The implementation of SM-OCT on the retinal system appears in Supplementary Fig. 2. The iFusion is based on the iVue SDOCT. The scan beam centre wavelength is λ=840±10 nm and provides an axial and lateral resolution of 5 and 15 μm in the retina, respectively. Each frame is composed of 1,024 A-scans that are acquired at 26 kHz. The images in this study (Supplementary Fig. 21) were acquired in Retina Cross Line Mode with 44 B-scan averages and a software parameter set to include all frames in the average. The diffuser was placed in the conjugate image plane. In the retinal system, it was not necessary to project a new focal plane because one such plane is accessible inside the original OCT probe. Hence, the retinal implementation of SM-OCT is simpler, as the change in the sample arm is negligible and, therefore, does not require extension of the reference arm. A dichroic mirror, which is used for obtaining fundus images, was removed to make room for the diffuser. The diffuser was held within a thin fixed mount (LH-1T, Newport) that was attached to a motorized translation stage. The stage and the diffuser were moved along one axis, perpendicular to the direction of the B-scan, and controlled through computer software (APT, Thorlabs). The diffuser was translated at a speed of 1.5 mm s−1 over a range of 6 mm. All processings were done internally with the iFusion computer and software.

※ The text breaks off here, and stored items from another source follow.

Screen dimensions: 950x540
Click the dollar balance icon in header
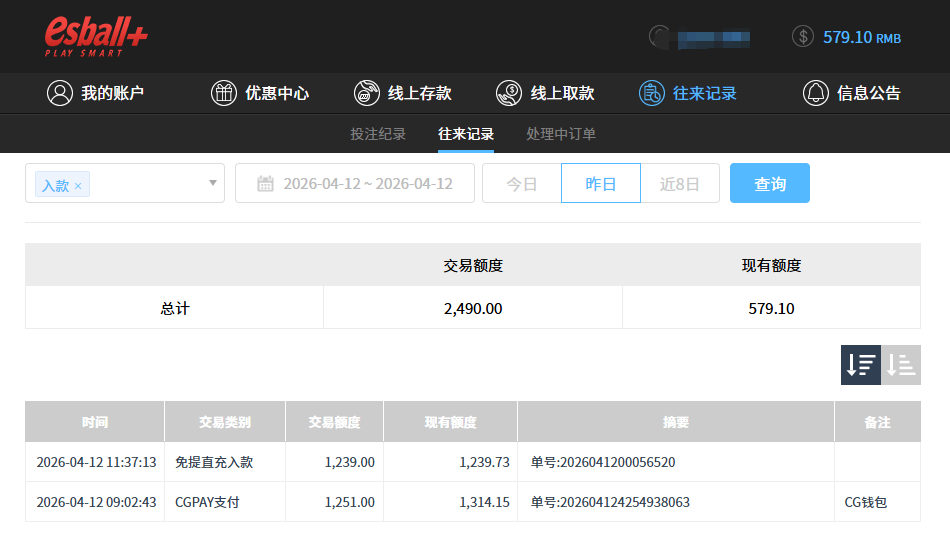[x=803, y=37]
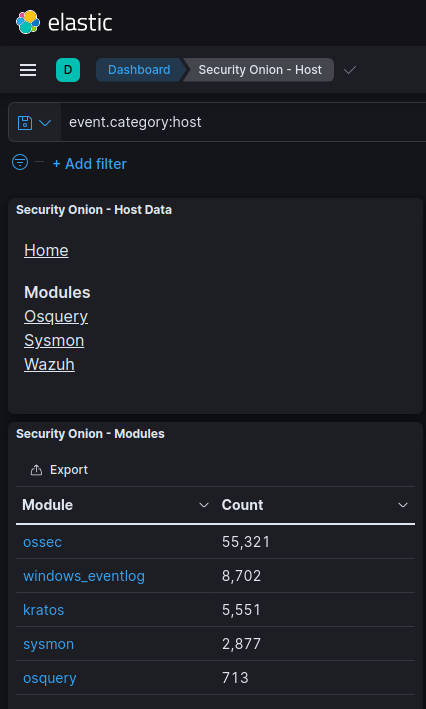
Task: Open the Osquery module link
Action: pyautogui.click(x=56, y=316)
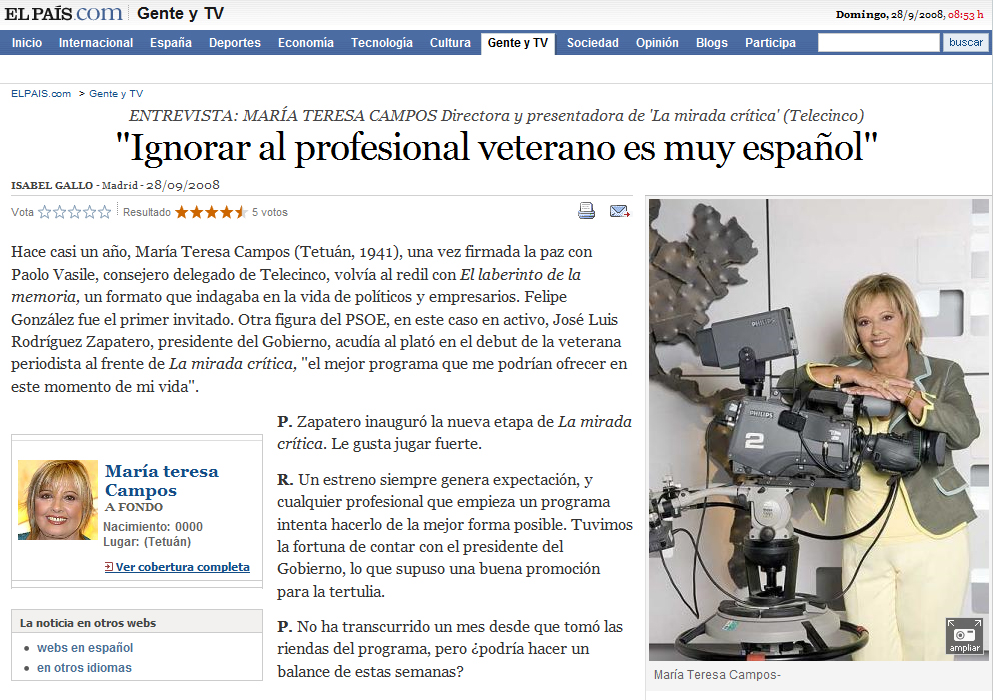Screen dimensions: 993x700
Task: Go to the Tecnología section
Action: tap(382, 42)
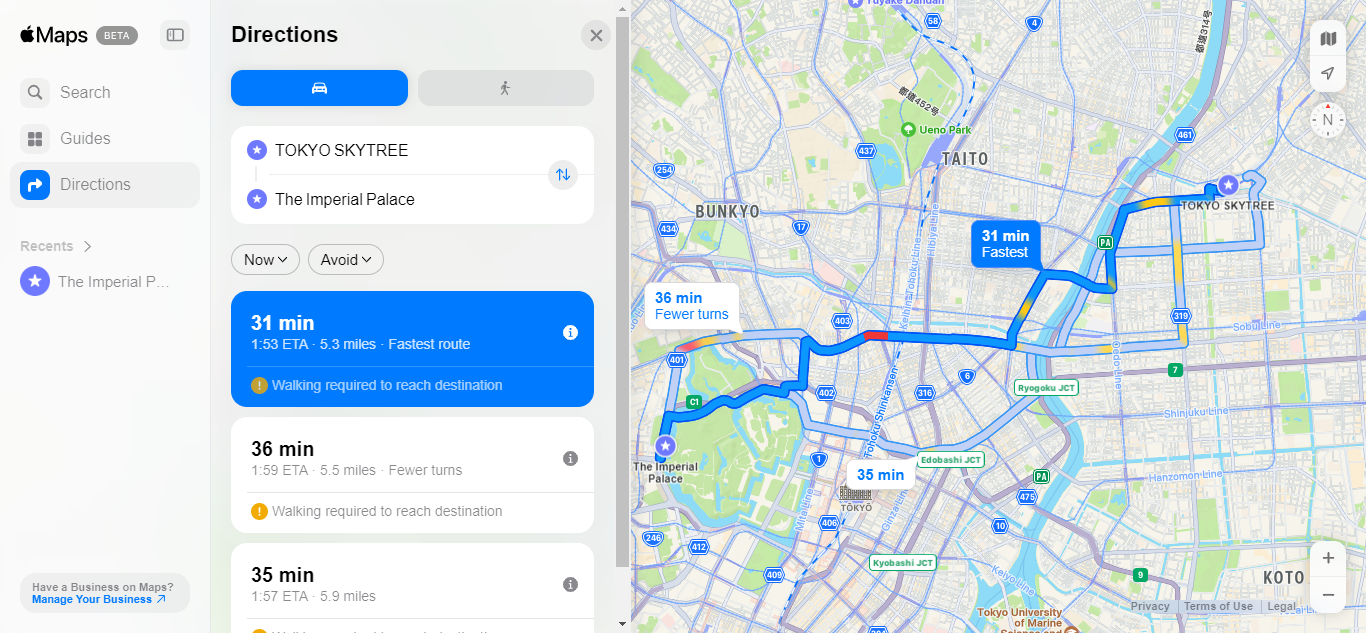
Task: Reset map orientation with compass
Action: pos(1328,120)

The diffusers used for all experiments are ground glass diffusers with antireflective coating on one side (DG10–1500-B and DG10-2000-B, Thorlabs). The 1,500 and 2,000 grit diffusers are 2 and 1 mm thick, respectively. The 3 μm lapped diffuser was created by further lapping a commercial 1,500 grit diffuser with 3 μm aluminium oxide grit (Universal Photonics) for 15 min. The profile and height statistics of the diffusers appear in Supplementary Fig. 4.
Accurately positioning the diffusive plane of the diffuser at the waist of the Gaussian beam of the OCT was crucial for obtaining high-quality images. Deviations from the ideal diffuser axial location resulted in power and resolution losses and impeded the speckle reduction effect. We manually positioned the diffuser at this ideal location by changing the location of the diffuser along the optical axis until an optimal image was obtained. In the retinal OCT system, the optimal placement of the diffuser along the optical axis was found by a combination of two indications. First, the person being examined adjusted the location of the diffuser until an optical test target (inherent to the iFusion) appeared in sharp focus to the examinee. Next, the person acquiring the images adjusted the location of the diffuser to obtain an optimal signal-to-noise within the OCT image of the retina.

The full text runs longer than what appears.